Collected data entries:

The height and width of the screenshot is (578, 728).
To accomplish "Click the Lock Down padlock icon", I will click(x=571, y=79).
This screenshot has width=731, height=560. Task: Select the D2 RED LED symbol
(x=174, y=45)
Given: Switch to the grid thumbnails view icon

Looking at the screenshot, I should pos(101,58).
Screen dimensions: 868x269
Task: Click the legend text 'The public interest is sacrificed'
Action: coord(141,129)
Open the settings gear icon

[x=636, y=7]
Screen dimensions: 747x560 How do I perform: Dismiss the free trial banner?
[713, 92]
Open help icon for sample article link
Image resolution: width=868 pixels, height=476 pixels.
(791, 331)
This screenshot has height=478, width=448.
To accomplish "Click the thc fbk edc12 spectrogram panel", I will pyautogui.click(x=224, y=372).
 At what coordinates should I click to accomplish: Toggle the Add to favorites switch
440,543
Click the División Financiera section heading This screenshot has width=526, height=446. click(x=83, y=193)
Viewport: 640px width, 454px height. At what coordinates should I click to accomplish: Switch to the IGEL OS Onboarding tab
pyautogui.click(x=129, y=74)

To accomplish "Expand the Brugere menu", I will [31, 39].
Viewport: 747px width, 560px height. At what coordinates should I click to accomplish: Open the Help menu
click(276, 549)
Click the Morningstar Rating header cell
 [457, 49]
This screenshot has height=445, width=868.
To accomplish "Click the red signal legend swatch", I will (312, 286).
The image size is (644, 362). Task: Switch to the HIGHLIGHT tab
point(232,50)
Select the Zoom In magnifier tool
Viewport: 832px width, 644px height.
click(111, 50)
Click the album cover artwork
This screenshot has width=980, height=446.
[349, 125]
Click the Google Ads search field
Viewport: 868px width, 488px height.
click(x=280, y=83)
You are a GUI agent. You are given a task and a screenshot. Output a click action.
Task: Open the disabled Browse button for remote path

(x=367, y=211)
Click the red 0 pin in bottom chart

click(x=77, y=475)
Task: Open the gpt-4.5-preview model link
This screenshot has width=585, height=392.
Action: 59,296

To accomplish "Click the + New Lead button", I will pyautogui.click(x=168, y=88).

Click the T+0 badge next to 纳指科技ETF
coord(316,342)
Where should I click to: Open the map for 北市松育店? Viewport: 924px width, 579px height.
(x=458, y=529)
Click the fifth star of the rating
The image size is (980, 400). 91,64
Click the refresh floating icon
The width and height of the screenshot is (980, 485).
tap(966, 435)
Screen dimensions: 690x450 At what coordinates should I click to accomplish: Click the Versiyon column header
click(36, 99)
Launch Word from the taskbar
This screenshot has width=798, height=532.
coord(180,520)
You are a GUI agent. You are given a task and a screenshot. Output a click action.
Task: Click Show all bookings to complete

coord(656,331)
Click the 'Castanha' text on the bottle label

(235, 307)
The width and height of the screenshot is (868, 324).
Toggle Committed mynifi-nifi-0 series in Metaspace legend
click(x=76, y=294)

What needs to be done —
Filter the records above and return every line that holds the word "link".

Expected answer —
Open help icon for sample article link
Task: Open the gpt-4.5-preview model link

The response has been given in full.